Flirten macht Laune. Und es erfordert gar nicht viel Talent, allenfalls etwas Übung. Ähnlich ist es mit Jura: Wissen allein reicht nicht. Man muss es auch anwenden können. Hier hilft das Lernen mit Fällen. Teil 2 zeigt, wie der Einstieg in die Falllösung gelingt.

Die Falllösung auf einen Blick

Wer sich mit Jura beschäftigt, wird oft in die Situation kommen, mehr oder weniger umfangreiche Fälle lösen zu müssen. Dafür hat sich eine bestimmte Herangehensweise etabliert, die Methodik der Rechtsanwendung. Ein paar grundlegende Fragen und Antworten zum Lernen mit Fällen gab es bereits in Teil 1, der hier nachzulesen ist.

In Teil 2 geht es nun konkreter darum, wie der Einstieg in die Falllösung gelingen kann. Das ist wichtig. Denn wenn man sich auf eines verlassen kann, dann darauf, dass ein Fall in einer Prüfung nie exakt so drankommt, wie er beispielsweise in einer Vorlesung behandelt wurde. Das bedeutet, sich auch beim Lernen (und insbesondere der Nachbereitung einer Vorlesung) auf die Vorgehensweise beim Lösen von Fällen zu konzentrieren. Wer damit umzugehen weiß,

  • hat ein wirksames Instrument zur Hand, um unterschiedlichste Fälle in den Griff zu bekommen
  • minimiert den Stress und kann alles entspannter angehen
  • wird sich ganz auf die rechtliche Lösung konzentrieren können
Auch eine schwere Tür hat nur einen kleinen Schlüssel nötig. (Charles Dickens)

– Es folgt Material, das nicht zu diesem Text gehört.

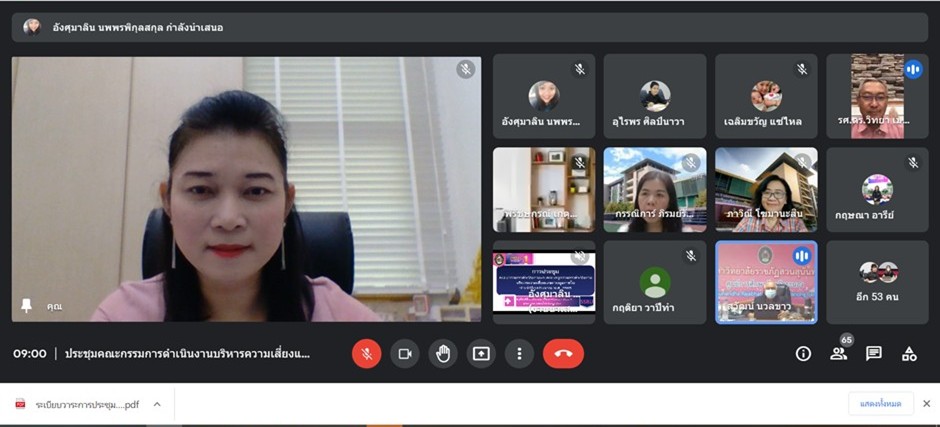Open the activities shapes icon
This screenshot has height=427, width=940.
pyautogui.click(x=909, y=353)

Und wie geht man nun konkret vor, wenn man einen Fall vor sich liegen hat? Hier die Falllösung auf einen Blick.

Gerade für Jura-Einsteiger ist das Vorgehen nicht immer ganz klar. Als Eselsbrücke kann das Wort SAGEN helfen.

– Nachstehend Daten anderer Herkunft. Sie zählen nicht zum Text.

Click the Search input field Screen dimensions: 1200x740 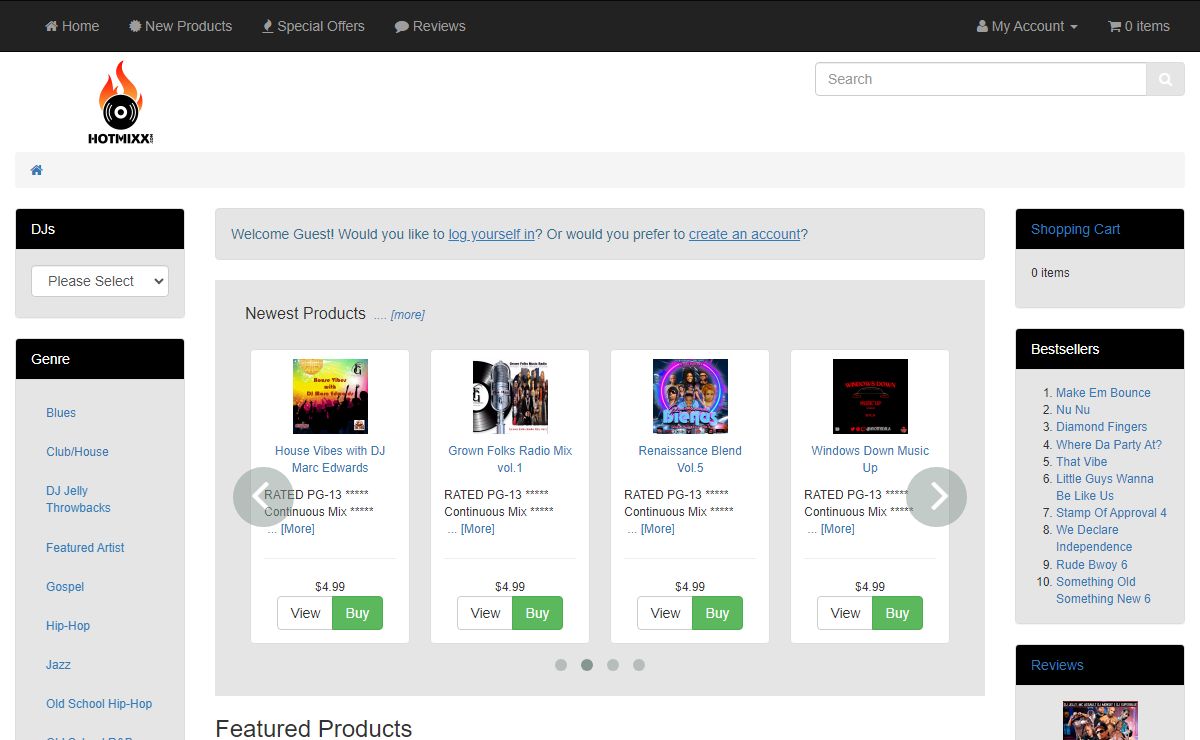[x=980, y=79]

Schritt 1: S wie Sachverhalt erfassen

Wer sich im Studium mit Jura befasst, hat es insofern leicht, weil man den Sachverhalt, also das, was sich zugetragen hat, nicht selbst ermitteln muss. Man bekommt den Sachverhalt gestellt. Dieser Aufgabentext ist der Ausgangspunkt einer jeden Fallbearbeitung.

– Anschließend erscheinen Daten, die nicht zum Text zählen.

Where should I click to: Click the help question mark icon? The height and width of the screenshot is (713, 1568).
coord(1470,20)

Der erste Schritt besteht darin, den Sachverhalt aufmerksam zu lesen. Einen Sachverhalt darf man so nehmen, wie er ist. Man darf also nichts „hinzudichten“, was nicht drinsteht und sollte nichts ausblenden – es könnte ja wichtig sein. Achten Sie auf Punkte, die ihnen auffallen. Ähnlich wie beim Flirten sendet der Sachverhalt Signale aus, die rechtlich relevant werden könnten und die man natürlich wahrnehmen sollte.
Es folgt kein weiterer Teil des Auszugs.